First Families

  • Loyal to the Jewish Faith

    Family tradition has it that our Nunes family ancestors from Lisbon, Portugal—like most other Jews living in Portugal and Spain during the Spanish Inquisition—had long professed Christianity, while secretly remaining loyal to the Jewish faith. Once they came to this country, years of non-Jewish living were not easy to shake off. For months after their arrival, the ladies of the Nunes family apparently were unable to recite their Jewish prayers without the assistance of the rosary.

  • Story from: Moses, Robert Altamont |
  • The Ambassador

    Abraham Moïse and his wife, Sarah—they came in 1791. They came at the time there was a slave uprising in Santa Domingo. He was an ambassador to Santa Domingo and a planter. He had a plantation and a very prosperous business, and they had to escape in the night with nothing but the clothes on their backs.

  • Story from: Rosefield, Virginia Moise |
  • A Very Famous Dessert

    [We] always had hired help that I ever heard of because you see the first Moïse came over here after a slave [uprising] in Santo Domingo. He had a strong feeling against slavery and taught it to the others. I am surmising that. He didn’t think it was right and he evidently passed that down to his children and from them on down, ’cause I don’t recall that anybody ever mentioned having a slave. We had a very fine butler—’course everybody had butlers and things like that. He would churn ice cream in the hand-cranked churn, then he’d pack it. We didn’t have any freezers, you know, then. You may not remember that time, but I do. Esau would pack this ice cream and keep it packed solid all day long until it was hard, real hard. When they were ready for dessert, he’d take it out of that ice, dip it in a pot of boiling water and slide the whole thing onto a platter this big. That was a very famous dessert in Sumter.
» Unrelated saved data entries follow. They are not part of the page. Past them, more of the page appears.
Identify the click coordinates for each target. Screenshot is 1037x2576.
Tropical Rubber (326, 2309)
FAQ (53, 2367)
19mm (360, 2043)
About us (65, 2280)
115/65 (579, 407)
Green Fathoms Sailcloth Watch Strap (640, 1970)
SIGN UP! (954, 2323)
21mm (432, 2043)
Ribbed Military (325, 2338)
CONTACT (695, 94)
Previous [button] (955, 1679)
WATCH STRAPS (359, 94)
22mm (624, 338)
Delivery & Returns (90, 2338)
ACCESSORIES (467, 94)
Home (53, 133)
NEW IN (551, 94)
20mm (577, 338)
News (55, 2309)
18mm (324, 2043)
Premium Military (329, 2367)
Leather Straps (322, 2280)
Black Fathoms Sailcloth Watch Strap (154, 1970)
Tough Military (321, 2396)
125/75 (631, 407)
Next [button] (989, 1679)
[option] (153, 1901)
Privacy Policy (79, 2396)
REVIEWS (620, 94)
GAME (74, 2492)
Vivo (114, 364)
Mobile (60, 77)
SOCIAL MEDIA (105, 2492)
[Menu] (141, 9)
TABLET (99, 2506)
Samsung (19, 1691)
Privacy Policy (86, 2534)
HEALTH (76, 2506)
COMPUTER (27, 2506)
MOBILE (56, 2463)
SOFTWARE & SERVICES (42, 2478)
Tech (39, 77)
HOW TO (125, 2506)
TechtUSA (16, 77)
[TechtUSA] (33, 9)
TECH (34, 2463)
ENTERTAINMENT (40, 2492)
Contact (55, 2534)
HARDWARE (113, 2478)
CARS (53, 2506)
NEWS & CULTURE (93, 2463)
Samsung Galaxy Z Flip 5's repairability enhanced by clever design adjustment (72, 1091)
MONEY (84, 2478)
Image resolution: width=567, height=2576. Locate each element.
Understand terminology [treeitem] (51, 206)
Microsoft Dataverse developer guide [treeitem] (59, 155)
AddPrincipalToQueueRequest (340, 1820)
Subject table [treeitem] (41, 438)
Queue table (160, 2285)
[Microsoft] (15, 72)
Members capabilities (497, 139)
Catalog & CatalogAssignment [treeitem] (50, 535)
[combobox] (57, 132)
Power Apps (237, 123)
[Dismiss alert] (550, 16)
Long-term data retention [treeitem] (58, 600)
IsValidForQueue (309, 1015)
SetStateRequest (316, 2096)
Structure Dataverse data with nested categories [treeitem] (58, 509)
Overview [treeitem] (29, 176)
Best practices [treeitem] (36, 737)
  • Story from: Rosefield, Virginia Moise |
  • Middle of the Universe

    Most important was the fact that the house was in the middle of the universe. It was in the middle of Charleston. I knew this because if you climbed out of an attic window onto the slate roof, then slid up to the chimney and stood up holding on to it, you could just see the Ashley river to the west and, sometimes, the smokestack of a ship in the Cooper river to the east. Church steeples were the major features of the skyline: Grace Episcopal right down Wentworth Street, the Lutheran and Unitarian steeples on Archdale, St. Matthews on King Street, and way in the distance, far removed from our house, St. Michael’s and St. Philip’s. With all of those churches, we were in the middle of the religious universe. Five blocks away, of course, was Beth Elohim, clearly the center of Jewish thought in this country. At least it was in 1840, when KKBE’s first Reform rabbi, Gustavus Posnanski, proclaimed “Charleston is my Jerusalem.” If a rabbi said that now he would be defrocked, or whatever you do to errant rabbis who don’t preach the gospel as currently interpreted. There were a couple of synagogues uptown where the Orthodox kids went, but we really didn’t pay them much attention. Their families had only been in this country a generation and we were told, “It takes three generations to make an American.” We were Americans first and Jews second. We had the oldest and best municipal college in the country, the oldest and best museum in the United States, famous authors like Dubose Heyward, a lot of painters, a church where George Washington had worshiped, the News and Courier that probably everyone in the country read, and we had the Ashley and Cooper Rivers that flowed together off the Battery to form the Atlantic Ocean. I never really believed that it formed the whole ocean, but I did believe our house was the center of everything really important geographically, spiritually and culturally.